The simplest form of load balancing is to rotate traffic to each healthy node in a round-robin configuration. Depending on the capabilities of the load balancer and what metrics are emitted by the application, it may also be possible or desirable to do more sophisticated load balancing that routes sessions according to how loaded each node is.

Usually, load balancers are configured to send traffic to all the nodes in the cluster in an active/active configuration. It is also possible to configure the load balancer in an active/passive configuration to send traffic to only some of the nodes, with the rest remaining inert until they are switched on – usually in the event of a failure in the active ones. This is sometimes called a blue/green or red/black configuration when it’s used to diminish downtime in upgrades and migrations.

Shared state

Aside from the load balancer, the nodes need to be able to share state so users can have the same experience on each node. The requirements for that shared state depend on the software.

Often the shared state takes the form of a database (often Postgres) and/or Network Attached Storage (NAS, pronounced naahz) for things that get stored in a filesystem.

If your NAS is exclusively for Linux, it would use NFS (Network File System). If Windows is involved, you’d use SMB (Server Message Block) or Samba to connect SMB to a Linux server. There’s also an outdated Windows NAS called CIFS (Common Internet File System) that you might see in older systems.

Each of the cloud providers has a NAS offering. AWS has EFS (Elastic File System) and FSx. Azure has Azure File, and GCP has Filestore.

Upgrades in HA

Sometimes IT/Admins want to upgrade the software running in the cluster without taking the service offline. This is called a zero-downtime upgrade. In a zero-downtime upgrade, you take some nodes offline, upgrade them, put them back online, and then upgrade the remainder.

To accomplish this feat, there are two features the application needs to support. If it doesn’t support both, you’ll need to endure some downtime to do an upgrade.

The first is node draining.
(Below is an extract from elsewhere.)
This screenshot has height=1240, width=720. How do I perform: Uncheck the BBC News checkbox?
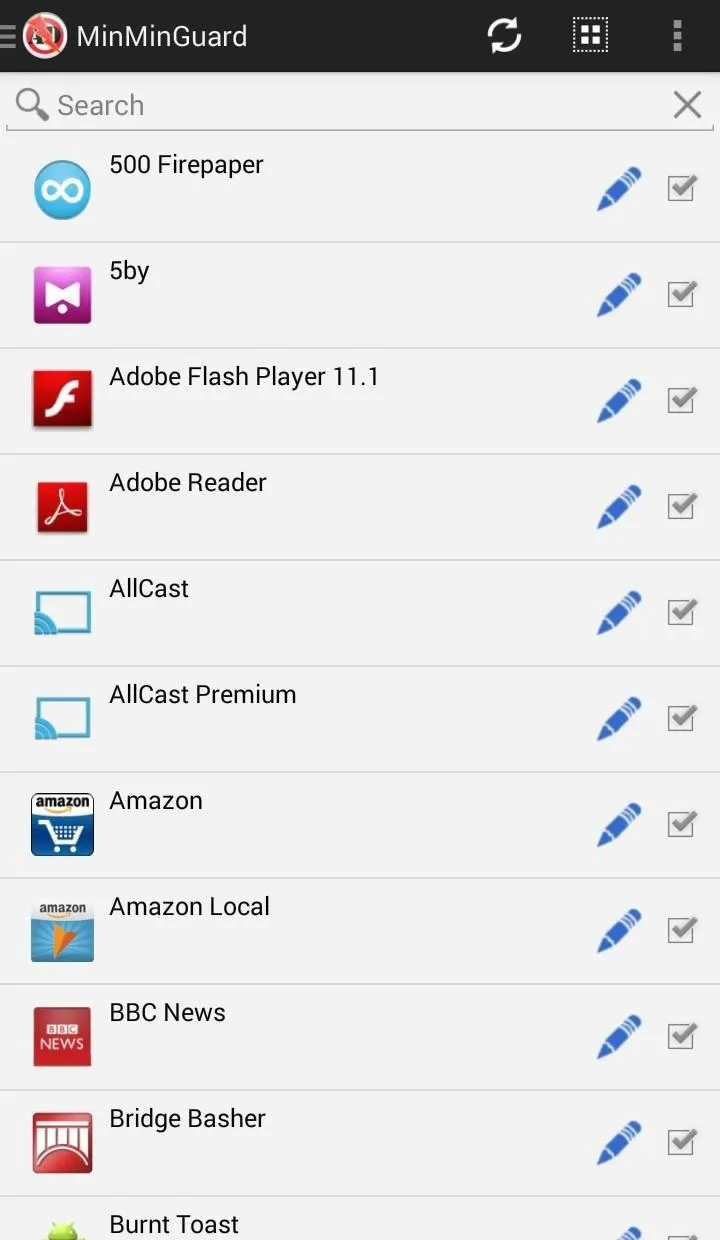tap(682, 1035)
If you just naively removed a node, you might kill someone’s active session. Instead, you’d want to configure the node so that it doesn’t kill any existing sessions but also doesn’t accept any new ones. As the current sessions end, the node empties and you can safely take it offline when all the sessions are gone.

The second is rolling upgrade, which is the ability to support mixed software versions in the same cluster. When you upgrade a piece of software, there are often changes to how the data in the shared state is stored. That means the creators would need to undertake painstaking work to avoid conflicts during the upgrade process. Because it’s tricky to support active sessions in a cluster with mixed versions, it’s relatively uncommon.

If your application doesn’t support zero downtime upgrades, some organizations like to get close by building a second copy of the server and its applications, getting it almost live, and then taking downtime solely to switch the networking over. That’s generally much faster than building the whole thing during downtime.